SCHRIFTLICHE AUFGABE 1
Schreibe den Textauszug zum Legida-Demonstrationsverbot von „Leipzig. Das Demonstrationsverbot“ bis einschließlich „wurden derweil genehmigt.“ um und setze dabei „Stadt Leipzig“ anstelle von „Messestadt“ ein.

╭─ TEXTAUSZUG

Leipzig. Das Demonstrationsverbot für das islamkritische Bündnis Legida in Leipzig an diesem Montag hat eine heftige politische Debatte ausgelöst. Dabei geht es im Kern um das Grundrecht auf Versammlungsfreiheit, das Parteivertreter von CDU bis Linker in Sachsen inzwischen als gefährdet sehen. Gleichzeitig wiesen sich die Führung der Messestadt und das Dresdner Innenministerium gegenseitig die Verantwortung für die Entscheidung zu. Die fünf ebenfalls für Montag angemeldeten Gegendemonstrationen wurden derweil genehmigt.

Die Stadt Leipzig verteidigte am Sonntag das Demo-Verbot für Legida. Die Situationsbeschreibung der Polizei sei eindeutig gewesen, sagte ihr Sprecher Matthias Hasberg. „Das Ordnungsamt hatte keine andere Wahl, als die Demonstration abzusagen.“ Die Polizei habe mitgeteilt, dass die zugesagten acht Hundertschaften weder für die Absicherung einer Kundgebung von Legida noch für einen Aufzug ausreichten.

╰─
╭─ MATERIAL

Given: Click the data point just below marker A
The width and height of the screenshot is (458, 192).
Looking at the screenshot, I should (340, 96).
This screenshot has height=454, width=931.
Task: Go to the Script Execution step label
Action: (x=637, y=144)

╰─

SCHRIFTLICHE AUFGABE 2
Gib sämtliche Einträge des Materials als Markdown-Tabelle mit den Spalten „Nr“ und „Eintrag“ wieder, wobei jede Zeile eine fortlaufende Nummer erhält und Leerzeilen entfallen.

ÜBUNGSERGEBNIS 1
Leipzig. Das Demonstrationsverbot für das islamkritische Bündnis Legida in Leipzig an diesem Montag hat eine heftige politische Debatte ausgelöst. Dabei geht es im Kern um das Grundrecht auf Versammlungsfreiheit, das Parteivertreter von CDU bis Linker in Sachsen inzwischen als gefährdet sehen. Gleichzeitig wiesen sich die Führung der Stadt Leipzig und das Dresdner Innenministerium gegenseitig die Verantwortung für die Entscheidung zu. Die fünf ebenfalls für Montag angemeldeten Gegendemonstrationen wurden derweil genehmigt.

ÜBUNGSERGEBNIS 2
| Nr | Eintrag |
|---|---|
| 1 | Given: Click the data point just below marker A |
| 2 | The width and height of the screenshot is (458, 192). |
| 3 | Looking at the screenshot, I should (340, 96). |
| 4 | This screenshot has height=454, width=931. |
| 5 | Task: Go to the Script Execution step label |
| 6 | Action: (x=637, y=144) |